● Directions for this task
For the data below, restate word for word only the lines from the line containing "Click the combi prompt input field" through the line containing "The image size is (1400, 866).", both ends included.

● Records to use
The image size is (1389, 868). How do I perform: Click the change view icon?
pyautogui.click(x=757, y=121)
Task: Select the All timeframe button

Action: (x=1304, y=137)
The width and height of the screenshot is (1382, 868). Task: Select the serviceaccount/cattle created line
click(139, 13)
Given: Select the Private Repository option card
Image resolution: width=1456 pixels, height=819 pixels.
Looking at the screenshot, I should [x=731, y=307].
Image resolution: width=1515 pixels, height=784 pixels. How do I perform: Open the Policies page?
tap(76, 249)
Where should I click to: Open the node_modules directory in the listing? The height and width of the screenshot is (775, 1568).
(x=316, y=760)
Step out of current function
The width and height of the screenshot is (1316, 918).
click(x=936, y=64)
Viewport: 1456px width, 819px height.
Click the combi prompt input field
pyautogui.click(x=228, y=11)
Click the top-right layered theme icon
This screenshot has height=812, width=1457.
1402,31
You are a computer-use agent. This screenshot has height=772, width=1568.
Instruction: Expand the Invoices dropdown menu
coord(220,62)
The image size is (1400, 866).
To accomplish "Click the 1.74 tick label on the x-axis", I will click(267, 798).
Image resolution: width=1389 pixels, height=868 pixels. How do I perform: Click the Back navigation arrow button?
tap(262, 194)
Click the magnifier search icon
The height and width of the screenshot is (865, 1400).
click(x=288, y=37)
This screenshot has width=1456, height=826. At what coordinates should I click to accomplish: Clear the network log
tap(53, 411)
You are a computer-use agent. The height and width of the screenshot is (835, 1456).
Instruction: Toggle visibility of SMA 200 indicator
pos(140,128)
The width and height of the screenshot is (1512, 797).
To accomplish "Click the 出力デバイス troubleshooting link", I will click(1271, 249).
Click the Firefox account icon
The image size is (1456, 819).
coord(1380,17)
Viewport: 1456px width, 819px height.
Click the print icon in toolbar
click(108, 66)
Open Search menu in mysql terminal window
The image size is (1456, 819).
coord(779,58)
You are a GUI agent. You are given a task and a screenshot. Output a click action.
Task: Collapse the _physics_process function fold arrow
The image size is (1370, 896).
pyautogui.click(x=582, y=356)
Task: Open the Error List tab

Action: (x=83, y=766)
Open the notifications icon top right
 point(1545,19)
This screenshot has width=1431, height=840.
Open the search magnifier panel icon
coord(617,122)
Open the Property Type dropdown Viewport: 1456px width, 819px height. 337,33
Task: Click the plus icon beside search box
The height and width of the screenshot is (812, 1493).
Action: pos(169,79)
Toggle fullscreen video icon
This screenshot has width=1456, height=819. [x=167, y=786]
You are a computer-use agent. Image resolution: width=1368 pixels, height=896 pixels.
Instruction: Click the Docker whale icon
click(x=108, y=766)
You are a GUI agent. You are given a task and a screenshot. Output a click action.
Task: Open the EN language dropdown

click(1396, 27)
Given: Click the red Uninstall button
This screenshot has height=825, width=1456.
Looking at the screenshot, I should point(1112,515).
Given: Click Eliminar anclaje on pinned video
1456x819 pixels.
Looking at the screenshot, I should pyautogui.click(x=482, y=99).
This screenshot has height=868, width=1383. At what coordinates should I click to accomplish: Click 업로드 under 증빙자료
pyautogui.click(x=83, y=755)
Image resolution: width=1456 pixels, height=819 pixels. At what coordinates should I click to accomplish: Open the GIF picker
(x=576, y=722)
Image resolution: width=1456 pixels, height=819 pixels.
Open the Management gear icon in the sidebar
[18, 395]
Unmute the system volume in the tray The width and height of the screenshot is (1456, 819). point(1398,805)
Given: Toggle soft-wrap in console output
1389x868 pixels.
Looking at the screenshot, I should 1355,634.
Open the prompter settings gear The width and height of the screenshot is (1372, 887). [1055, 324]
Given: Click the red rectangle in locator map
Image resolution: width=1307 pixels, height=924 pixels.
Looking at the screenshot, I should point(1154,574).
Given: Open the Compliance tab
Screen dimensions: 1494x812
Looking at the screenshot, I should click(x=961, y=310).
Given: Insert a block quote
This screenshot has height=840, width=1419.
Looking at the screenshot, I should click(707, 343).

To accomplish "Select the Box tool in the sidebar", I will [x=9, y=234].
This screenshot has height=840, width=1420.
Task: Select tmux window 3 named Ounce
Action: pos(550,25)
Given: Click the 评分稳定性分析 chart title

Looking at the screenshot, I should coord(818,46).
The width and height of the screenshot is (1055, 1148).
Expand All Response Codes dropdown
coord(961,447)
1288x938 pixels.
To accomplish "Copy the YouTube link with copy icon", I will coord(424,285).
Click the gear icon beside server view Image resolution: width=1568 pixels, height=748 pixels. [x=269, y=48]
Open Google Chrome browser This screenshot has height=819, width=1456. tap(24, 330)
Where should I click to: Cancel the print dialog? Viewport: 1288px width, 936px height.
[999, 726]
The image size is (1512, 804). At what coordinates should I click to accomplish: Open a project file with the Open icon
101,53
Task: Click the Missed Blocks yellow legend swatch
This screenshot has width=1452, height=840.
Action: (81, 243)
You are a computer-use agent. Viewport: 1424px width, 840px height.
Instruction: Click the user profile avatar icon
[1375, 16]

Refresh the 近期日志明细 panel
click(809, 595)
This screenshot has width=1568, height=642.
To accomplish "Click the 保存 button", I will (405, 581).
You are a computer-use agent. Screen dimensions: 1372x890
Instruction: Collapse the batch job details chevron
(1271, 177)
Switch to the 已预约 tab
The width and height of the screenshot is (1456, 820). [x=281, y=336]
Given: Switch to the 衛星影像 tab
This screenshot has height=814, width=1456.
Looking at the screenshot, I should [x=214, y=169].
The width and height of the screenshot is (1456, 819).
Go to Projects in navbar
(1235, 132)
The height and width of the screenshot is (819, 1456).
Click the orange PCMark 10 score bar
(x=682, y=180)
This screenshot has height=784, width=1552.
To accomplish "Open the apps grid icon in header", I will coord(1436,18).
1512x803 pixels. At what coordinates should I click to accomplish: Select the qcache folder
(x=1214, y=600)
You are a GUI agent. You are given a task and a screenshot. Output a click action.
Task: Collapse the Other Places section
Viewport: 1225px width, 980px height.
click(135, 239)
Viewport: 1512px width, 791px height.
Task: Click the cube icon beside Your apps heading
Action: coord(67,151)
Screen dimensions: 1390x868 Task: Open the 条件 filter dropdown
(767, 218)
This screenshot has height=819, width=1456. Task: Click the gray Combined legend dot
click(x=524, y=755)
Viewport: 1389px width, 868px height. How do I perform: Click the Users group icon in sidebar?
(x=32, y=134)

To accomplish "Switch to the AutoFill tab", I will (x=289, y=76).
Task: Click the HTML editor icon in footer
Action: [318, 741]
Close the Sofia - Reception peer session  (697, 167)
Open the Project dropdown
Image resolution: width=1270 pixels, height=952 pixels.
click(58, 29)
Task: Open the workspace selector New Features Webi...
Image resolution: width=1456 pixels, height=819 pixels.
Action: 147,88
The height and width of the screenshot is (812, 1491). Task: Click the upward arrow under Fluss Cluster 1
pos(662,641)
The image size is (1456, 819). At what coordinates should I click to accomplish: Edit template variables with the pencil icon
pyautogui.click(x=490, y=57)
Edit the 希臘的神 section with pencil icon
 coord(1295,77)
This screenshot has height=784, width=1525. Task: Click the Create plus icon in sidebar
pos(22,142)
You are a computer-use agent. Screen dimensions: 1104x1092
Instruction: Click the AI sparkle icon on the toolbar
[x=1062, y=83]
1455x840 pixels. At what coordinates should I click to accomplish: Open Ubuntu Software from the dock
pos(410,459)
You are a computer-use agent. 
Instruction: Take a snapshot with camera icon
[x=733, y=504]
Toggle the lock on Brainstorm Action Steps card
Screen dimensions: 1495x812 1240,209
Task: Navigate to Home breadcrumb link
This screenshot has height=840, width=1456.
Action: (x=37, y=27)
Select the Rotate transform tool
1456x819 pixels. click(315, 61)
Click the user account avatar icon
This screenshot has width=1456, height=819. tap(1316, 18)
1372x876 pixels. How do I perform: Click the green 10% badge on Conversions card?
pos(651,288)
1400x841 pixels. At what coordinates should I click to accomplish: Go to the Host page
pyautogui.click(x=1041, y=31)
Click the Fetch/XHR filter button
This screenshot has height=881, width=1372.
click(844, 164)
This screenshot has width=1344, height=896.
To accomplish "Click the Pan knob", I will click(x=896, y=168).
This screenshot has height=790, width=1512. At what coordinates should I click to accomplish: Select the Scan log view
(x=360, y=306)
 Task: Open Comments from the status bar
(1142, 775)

● Response
Click the combi prompt input field
pyautogui.click(x=228, y=11)
Click the top-right layered theme icon
This screenshot has height=812, width=1457.
1402,31
You are a computer-use agent. This screenshot has height=772, width=1568.
Instruction: Expand the Invoices dropdown menu
coord(220,62)
The image size is (1400, 866).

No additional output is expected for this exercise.